Dense (embedding) retrieval is excellent at paraphrase, "how do I get my money back" finds the refunds page. It is surprisingly bad at exact identifiers: error codes, product SKUs, function names, version numbers. A user searching ERR_CONN_RESET_2147 deserves the one document containing that string, and cosine similarity may rank it below ten generically-similar networking pages.

The standard fix is hybrid search: run BM25 (keyword) and vector retrieval in parallel, then fuse. Reciprocal rank fusion needs no tuning and works embarrassingly well:

python
def rrf(rankings: list[list[str]], k: int = 60) -> list[str]:
    scores = defaultdict(float)
    for ranking in rankings:
        for rank, doc_id in enumerate(ranking):
            scores[doc_id] += 1.0 / (k + rank + 1)
    return sorted(scores, key=scores.get, reverse=True)

candidates = rrf([bm25_top_n(query, 50), vector_top_n(query, 50)])

Then rerank: take the top 30-50 fused candidates and score each (query, chunk) pair with a cross-encoder reranker, keeping the top 5-8 for the prompt. Rerankers read the query and chunk together, so they catch relevance that bi-encoder embeddings structurally cannot. In every retrieval stack I've tuned, adding a reranker was the single largest quality jump per hour of work.
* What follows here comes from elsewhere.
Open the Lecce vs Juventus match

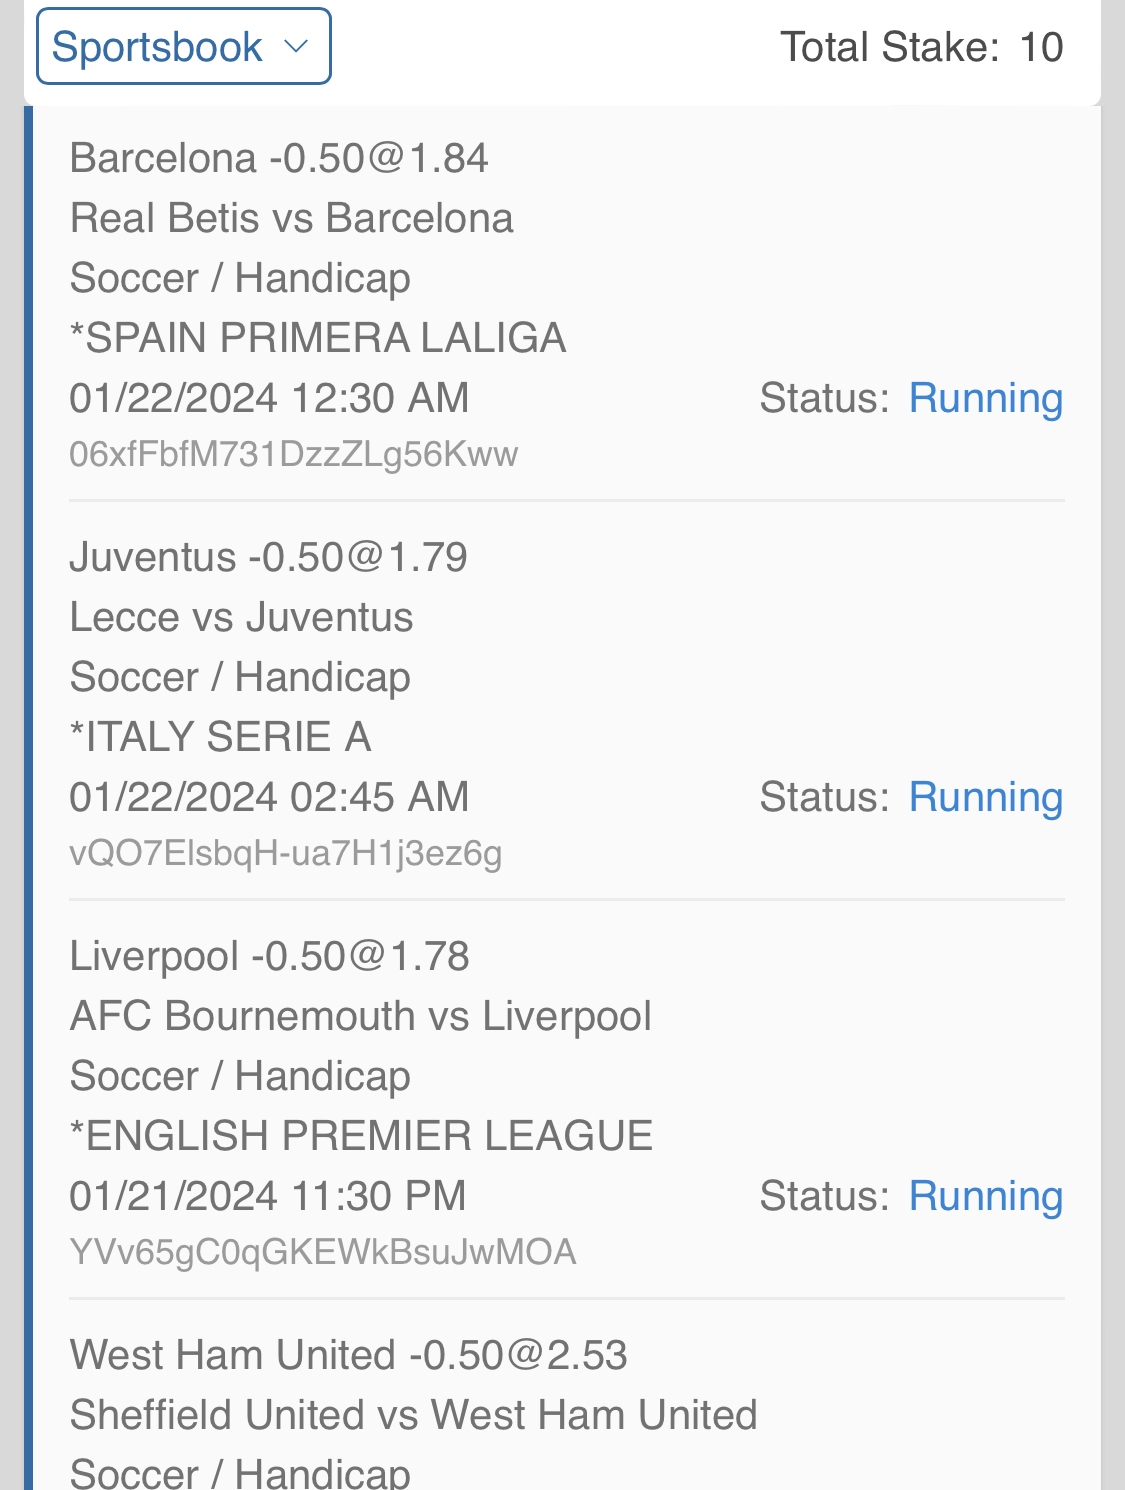click(241, 617)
Measure Retrieval Before You Touch Prompts

You need a labeled set: 50-200 real questions, each mapped to the chunk(s)/document(s) that answer it. Building it is tedious and non-optional, it's the only way to know whether a change helped.

Track three numbers:

  • Recall@k: is a correct chunk anywhere in the top k you'll pass to the model? If recall@8 is 60%, your ceiling is 60%; no prompt engineering can answer from context that isn't there.
  • MRR (mean reciprocal rank): how high does the first correct chunk rank? Models attend more reliably to context presented earlier.
  • Answer faithfulness: does the generated answer actually follow from the retrieved chunks? Judge with an LLM against the labeled set, and audit a sample by hand.
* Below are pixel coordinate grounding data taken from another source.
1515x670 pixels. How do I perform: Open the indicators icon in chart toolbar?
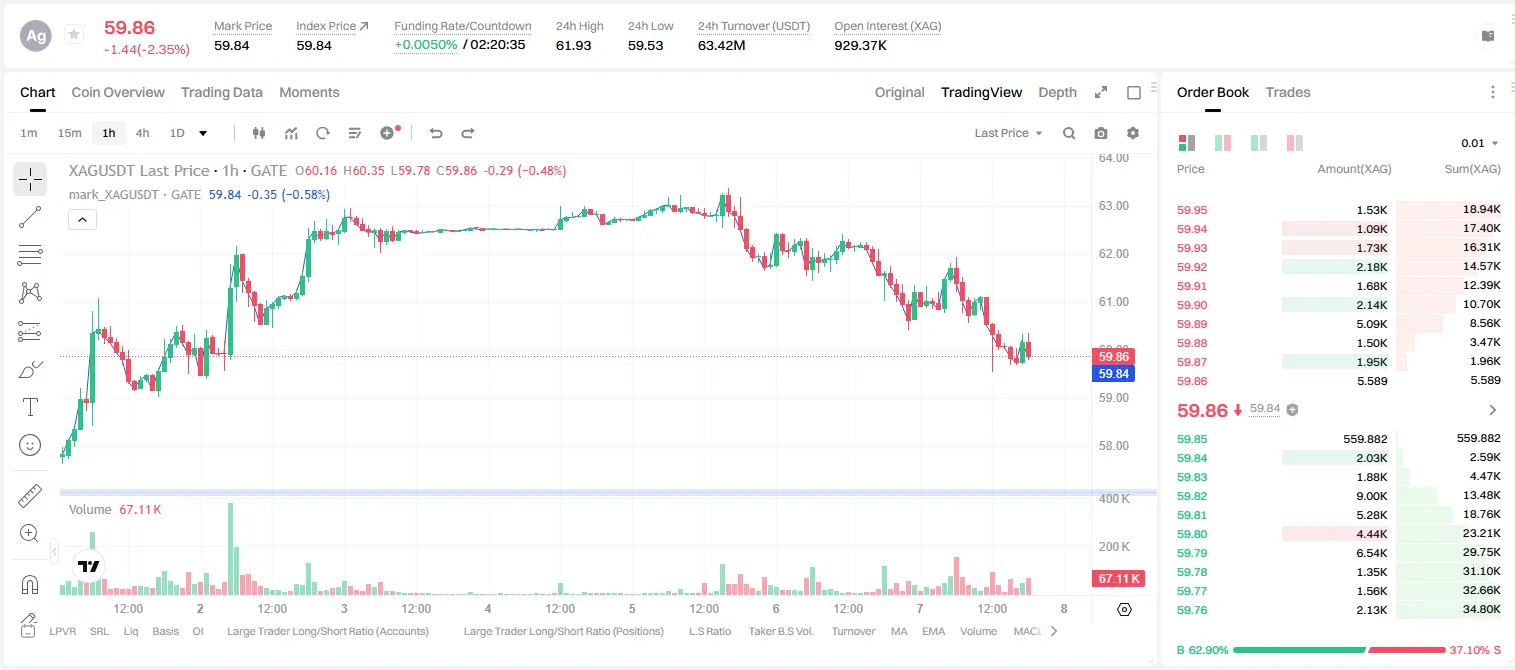[291, 133]
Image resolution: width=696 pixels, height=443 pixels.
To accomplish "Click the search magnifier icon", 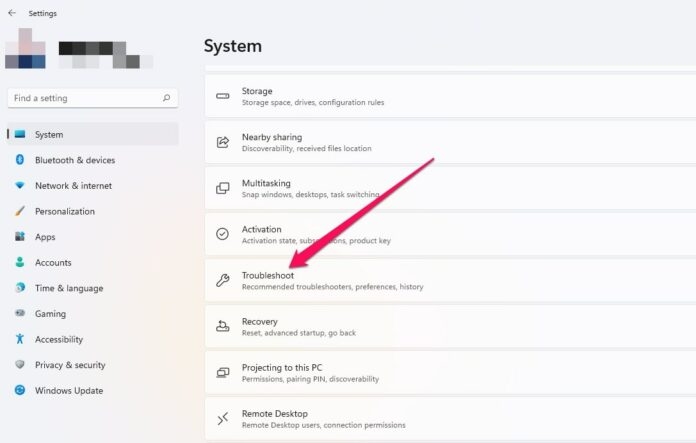I will (166, 98).
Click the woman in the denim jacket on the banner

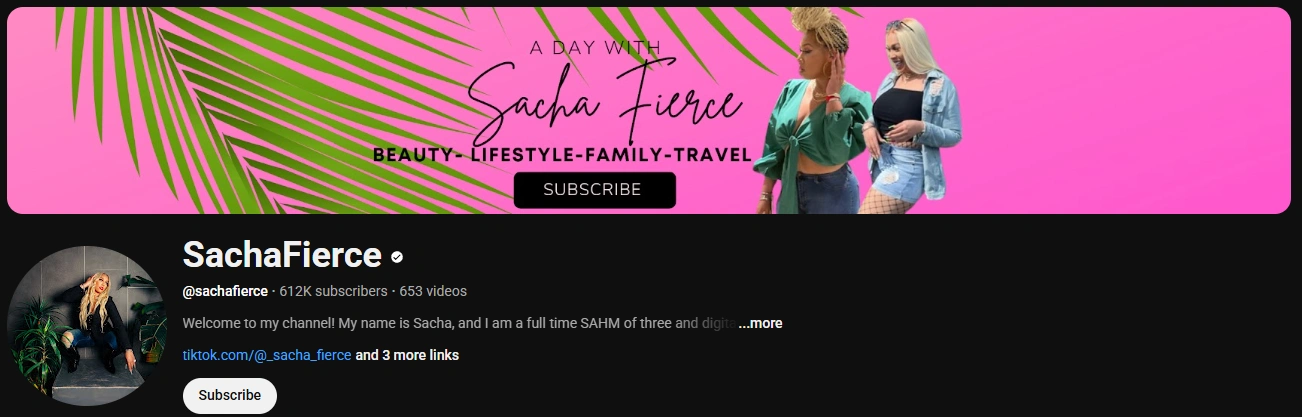912,115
The order of operations this enforces: fix recall (chunking, hybrid, corpus gaps) → fix ranking (reranker) → then tune generation. Teams that start with the prompt are tuning the last 10% while the first 60% is broken.

Generation: Make "Not in Context" a Feature

Two prompt-side rules do most of the anti-hallucination work:

  • Instruct the model to answer only from the provided context and to say explicitly when the context doesn't contain the answer, then treat those "not found" responses as retrieval telemetry. Cluster them weekly; they are a map of corpus gaps and chunking failures.
  • Require citations: have the model tag which chunk supports each claim ([2]), and render them as links. Citations shift users from "trust the box" to "verify in one click," and unverifiable claims become visible instead of silent.

The Boring Parts That Bite Later

  • Index freshness: decide early how updates flow, re-embed changed documents on a schedule or event, and version your index so a bad ingestion can be rolled back like a bad deploy.
  • Embedding model migrations: embeddings from different models don't mix in one index. Upgrading means re-embedding the corpus; plan for a blue/green index swap rather than an in-place migration.
  • Metadata filters beat similarity: if the user is asking about their account, or about API v3 specifically, a WHERE clause on tenant/version does what no embedding can. Store metadata with every chunk from day one.

Takeaways

  • Chunk along document structure, keep heading context attached, keep tables and code atomic.
  • Go hybrid (BM25 + dense + RRF) and add a cross-encoder reranker, the highest-leverage hour in RAG.
  • Build a labeled retrieval set and track recall@k and MRR; fix retrieval before prompts.
  • Make "the context doesn't say" an explicit, logged outcome, and require citations.
  • Treat the index like a deployable artifact: versioned, refreshable, rollback-able.

RAG quality is retrieval engineering wearing an AI costume. Measure the R, and the G mostly takes care of itself.